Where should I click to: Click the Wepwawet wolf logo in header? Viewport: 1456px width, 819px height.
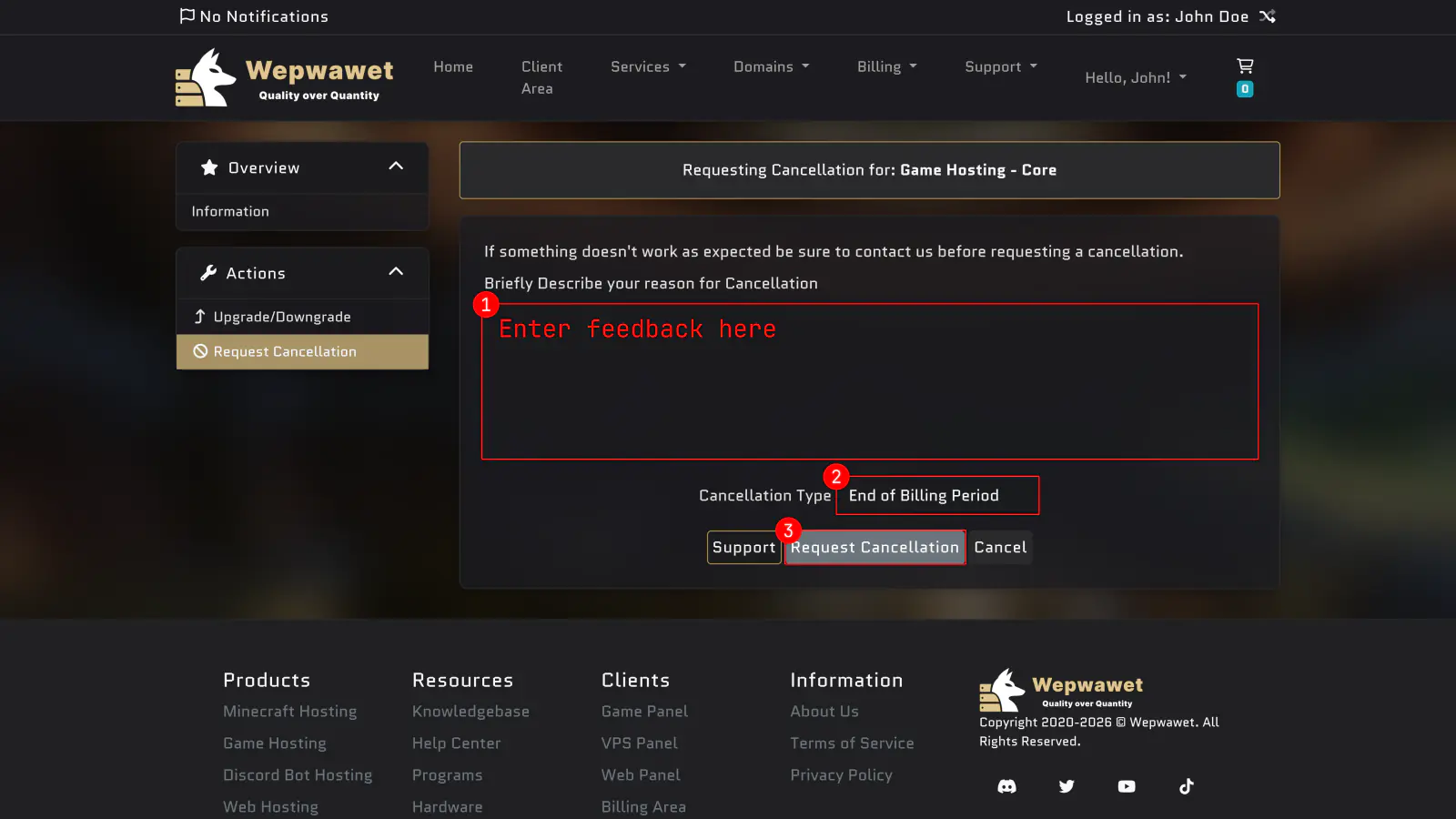206,78
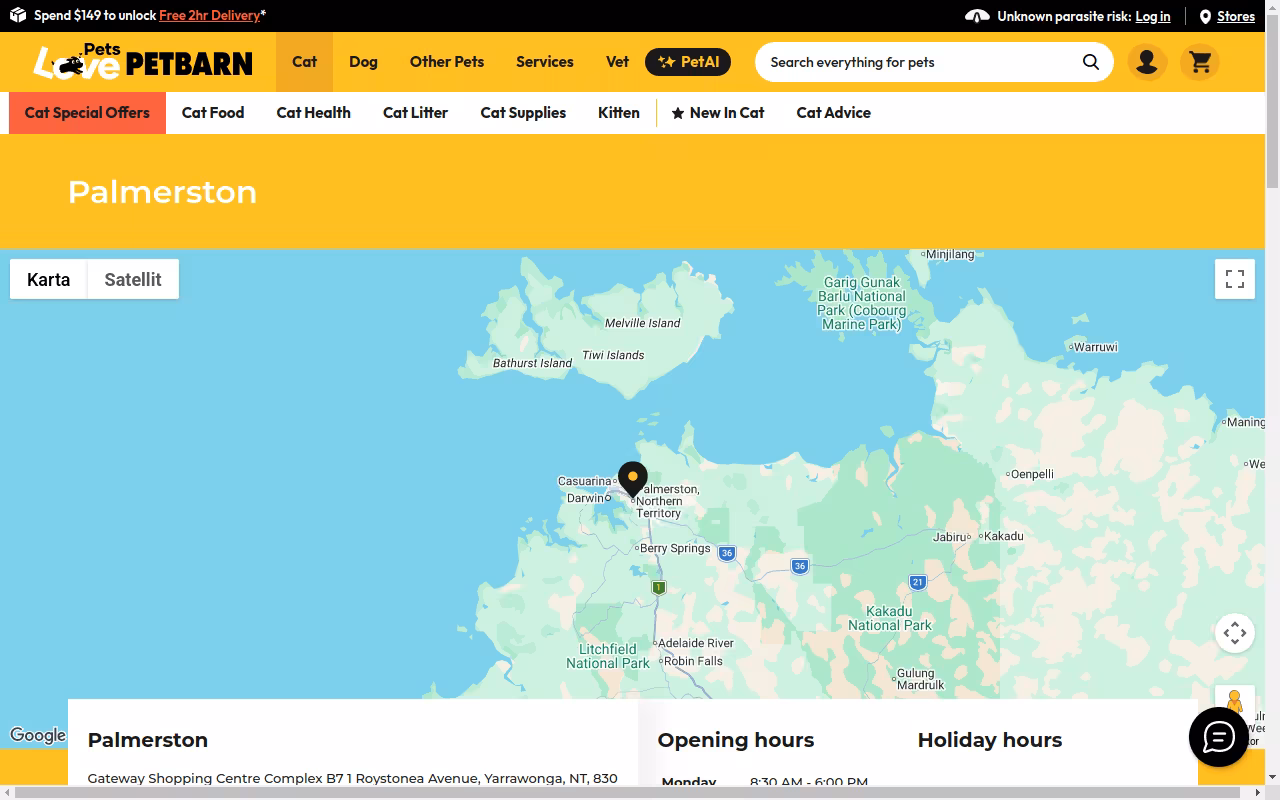1280x800 pixels.
Task: Open the PetAI assistant button
Action: click(x=688, y=62)
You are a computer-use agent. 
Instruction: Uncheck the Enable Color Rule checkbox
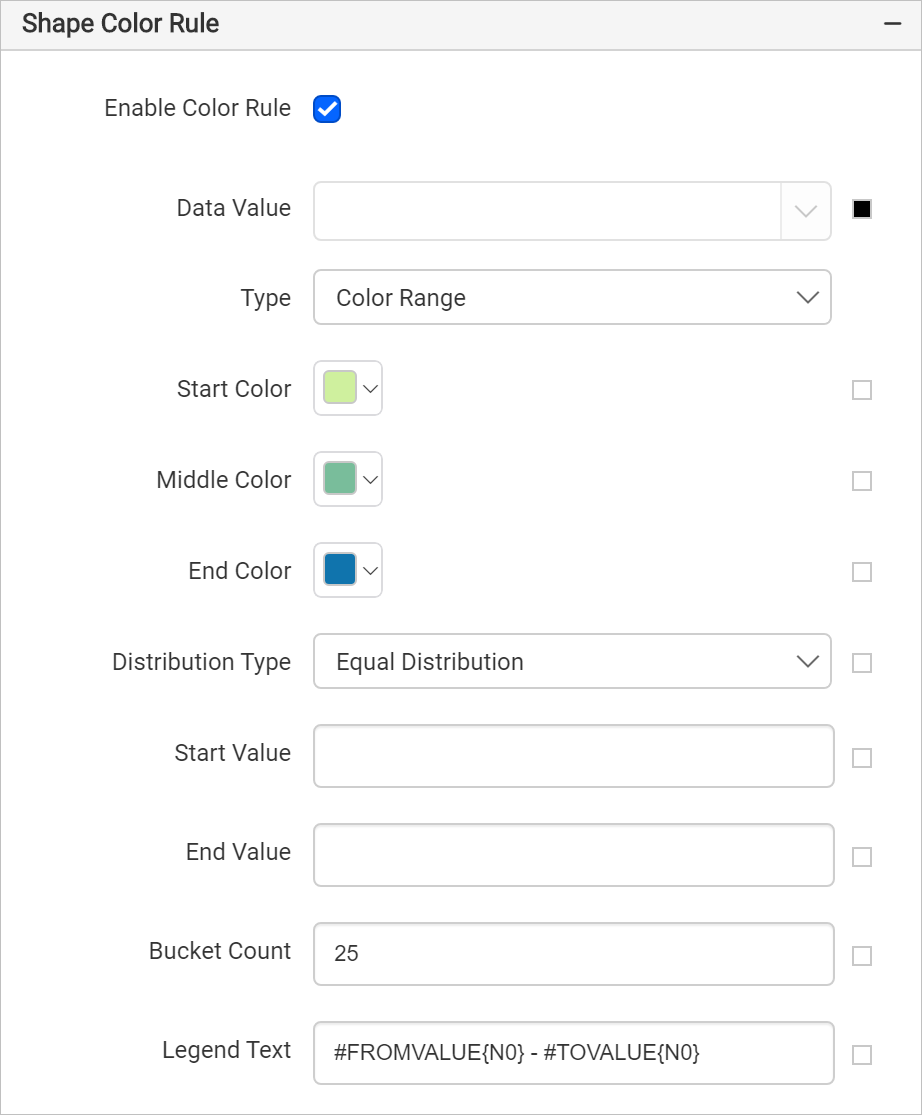[327, 109]
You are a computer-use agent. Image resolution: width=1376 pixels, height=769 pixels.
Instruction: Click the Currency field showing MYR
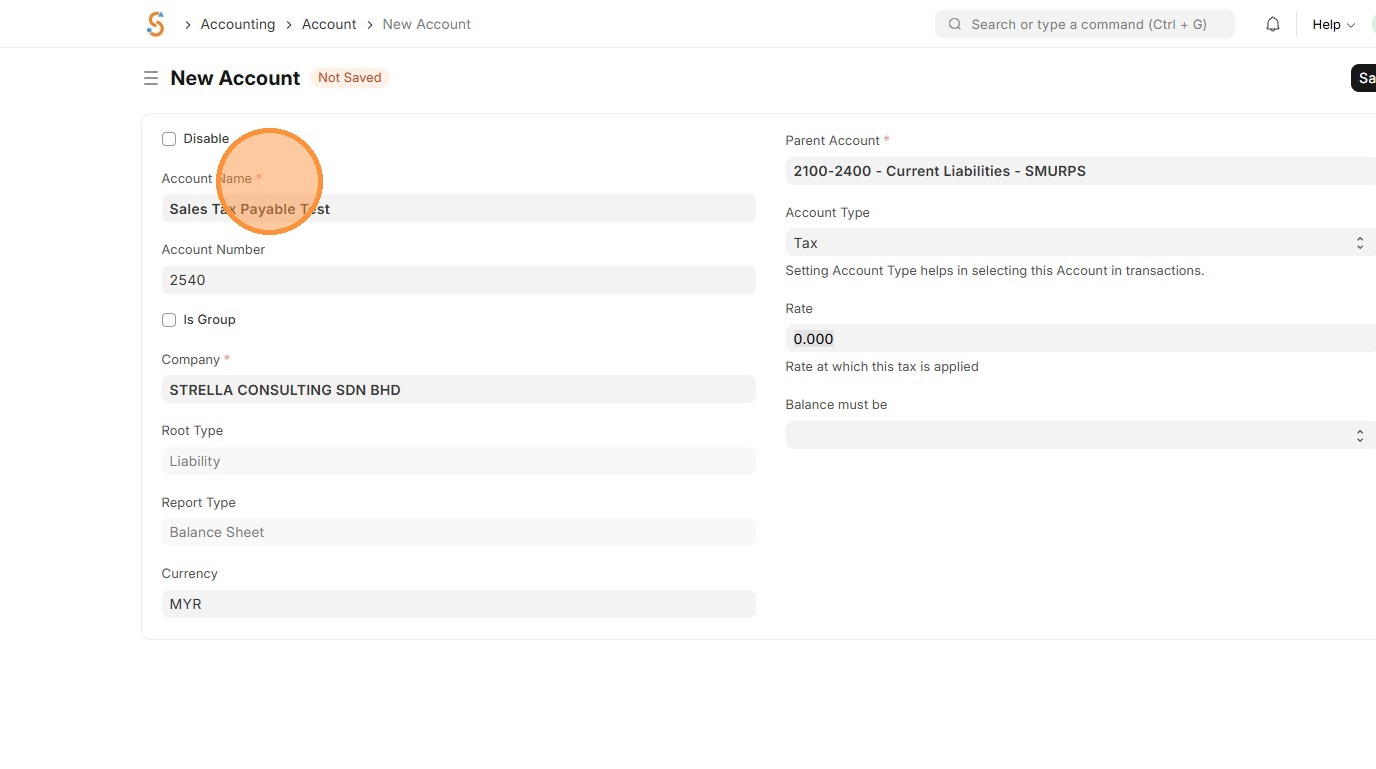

□ □ □ □ □ □ □

Determine the number of lines in the records that include the string "computer", and respond with that number only.

2